For understanding the behaviour of coatings at lower and medium frequencies bode, plots were obtained and are shown in Figure 10c. It can be seen that coated samples do not exhibit pure capacitive behaviour also tending to show that coatings have some porosity. The polarization resistance potential of uncoated mild steel is in agreement with Ikhmal et al. (2019). The corrosion current obtained with uncoated samples is in agreement with Joycee et al. (2021).

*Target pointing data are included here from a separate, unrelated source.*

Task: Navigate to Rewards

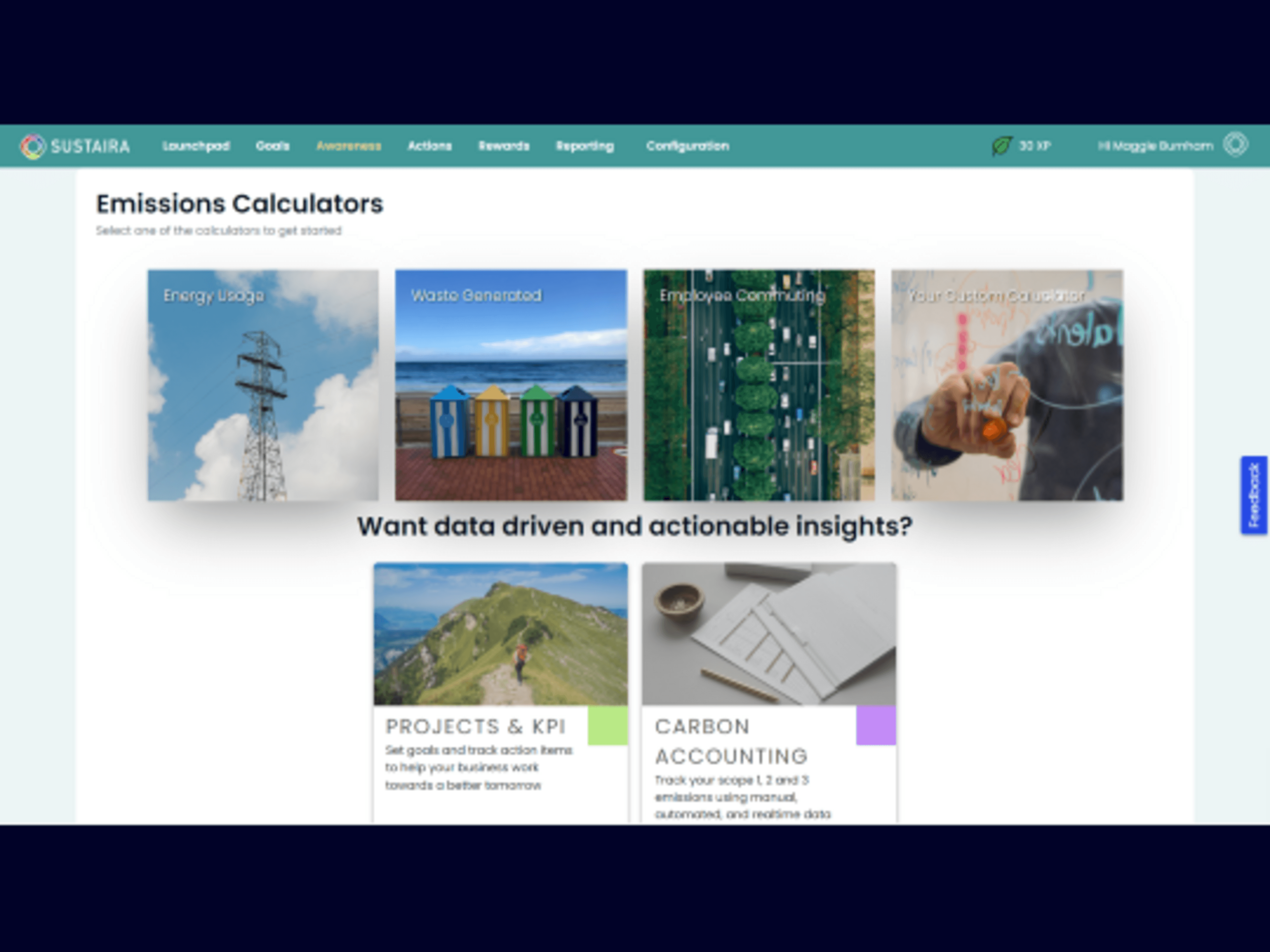Action: 504,146
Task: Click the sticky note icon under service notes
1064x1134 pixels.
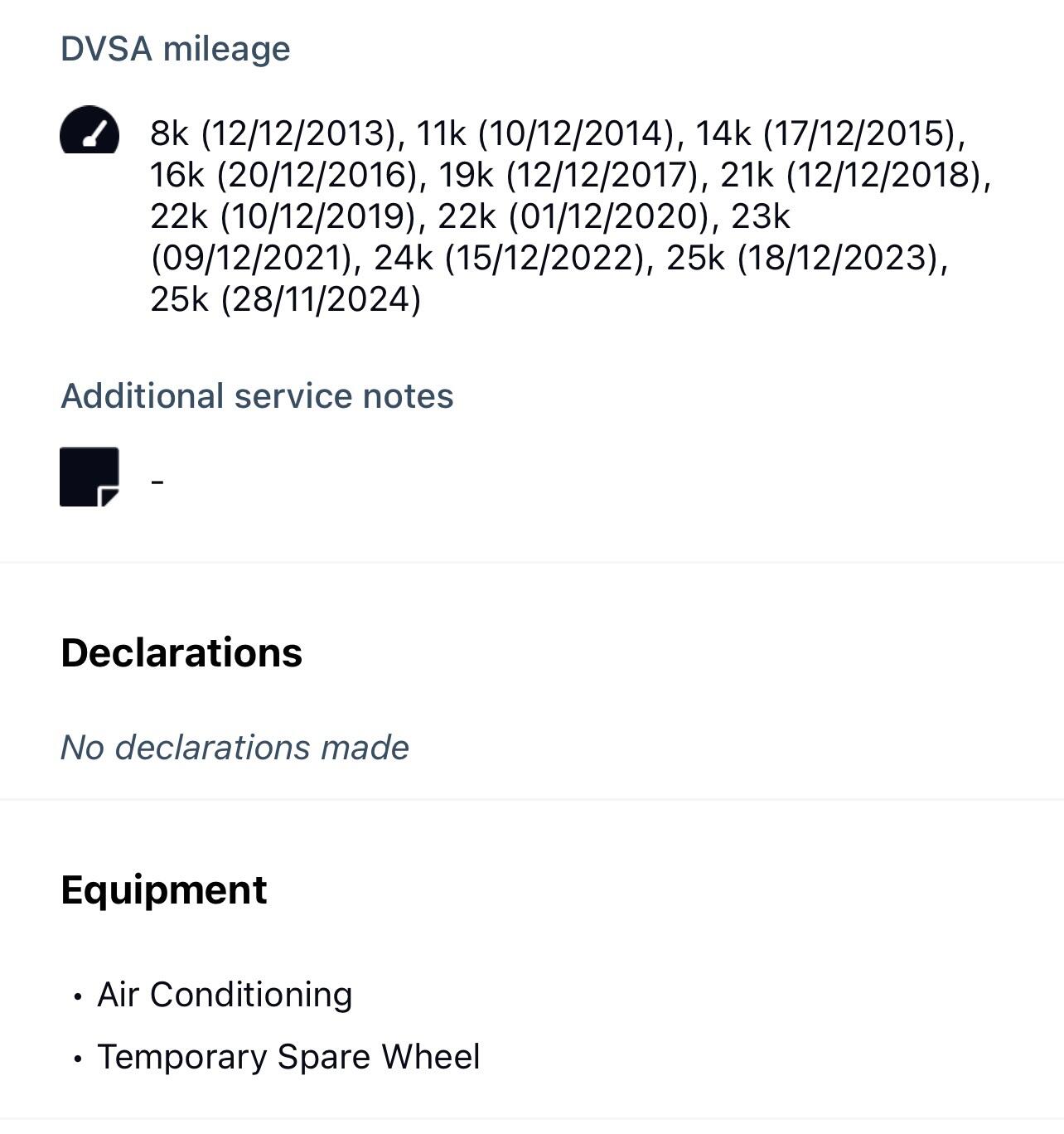Action: [x=89, y=477]
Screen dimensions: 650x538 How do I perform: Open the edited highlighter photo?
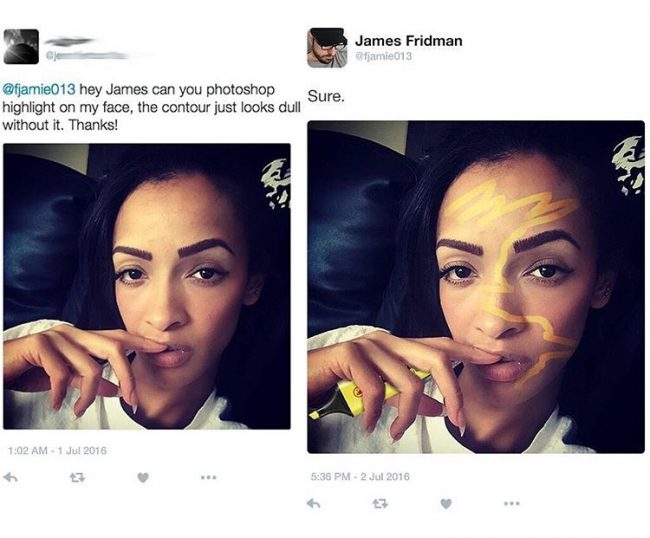click(476, 287)
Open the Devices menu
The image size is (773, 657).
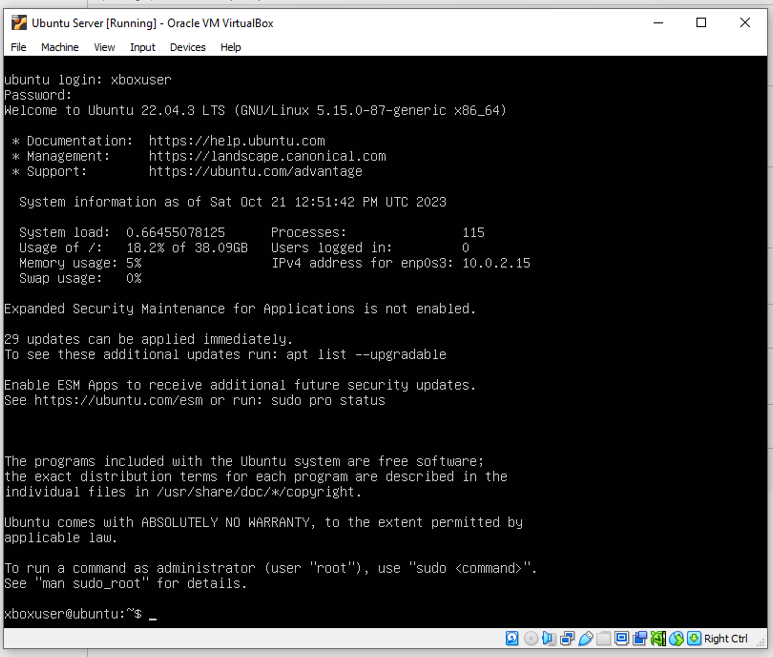coord(187,47)
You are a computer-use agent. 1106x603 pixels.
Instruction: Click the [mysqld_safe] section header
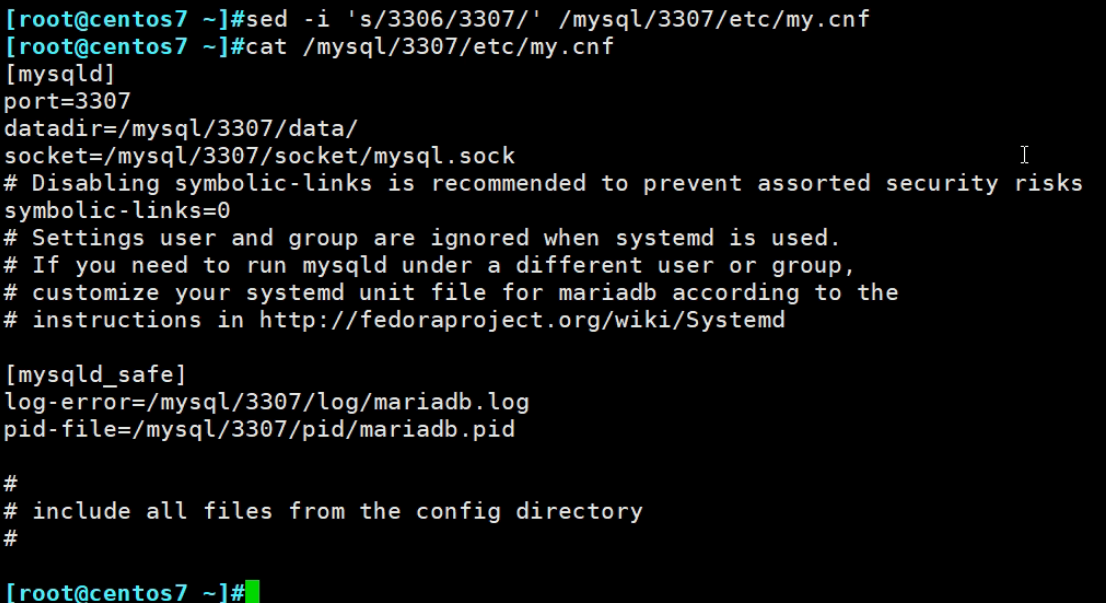[x=95, y=375]
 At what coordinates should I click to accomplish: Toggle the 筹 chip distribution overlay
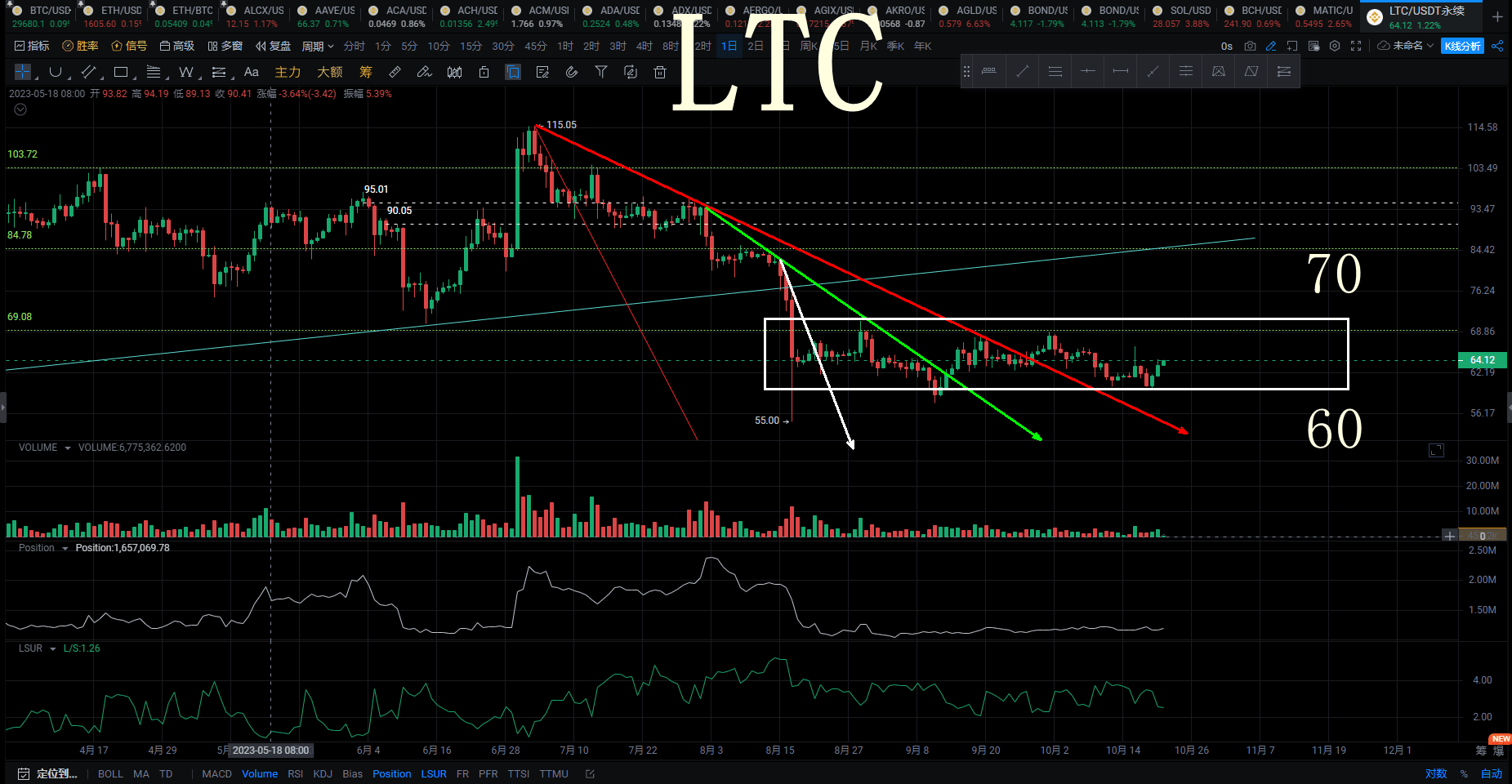[x=365, y=72]
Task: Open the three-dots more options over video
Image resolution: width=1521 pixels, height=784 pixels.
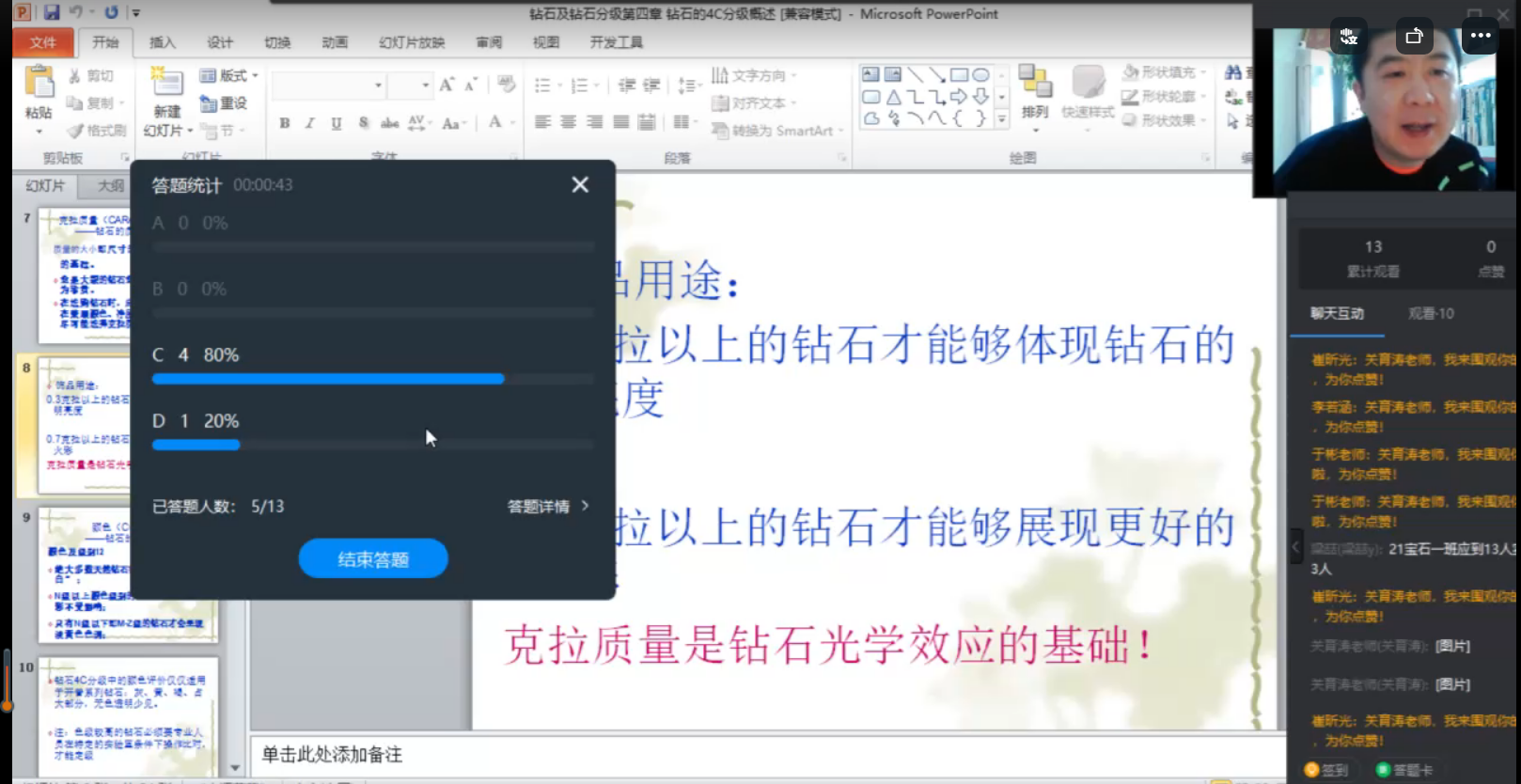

The EIS show that the corrosion attack on coatings 1 and 2 is due to the presence of pores and cracks which are reported readily in thermal spray coatings. The presence of pores in HVOF coatings may be due to uneven powder sizes, which result in small particles being melted completely while big size particles being incompletely or overheated resulting in insufficient fusion at the substrate interface leading to the formation of pores Jena et al. (2020). Randel’s equivalent circuit is shown in Figure 11a and b. where: β_A = anodic slope; R_ct = resistance offered by coating; β_C = cathodic slope; C_dl = capacitance offered.

Figure 11:

Equivalent circuit (EIS) for (a) uncoated mild steel in 3.5% NaCl solution and (b) Zn–Ni–Cu and Zn–Ni–Cu–TiB₂ in 3.5% NaCl solution by delaminated coating.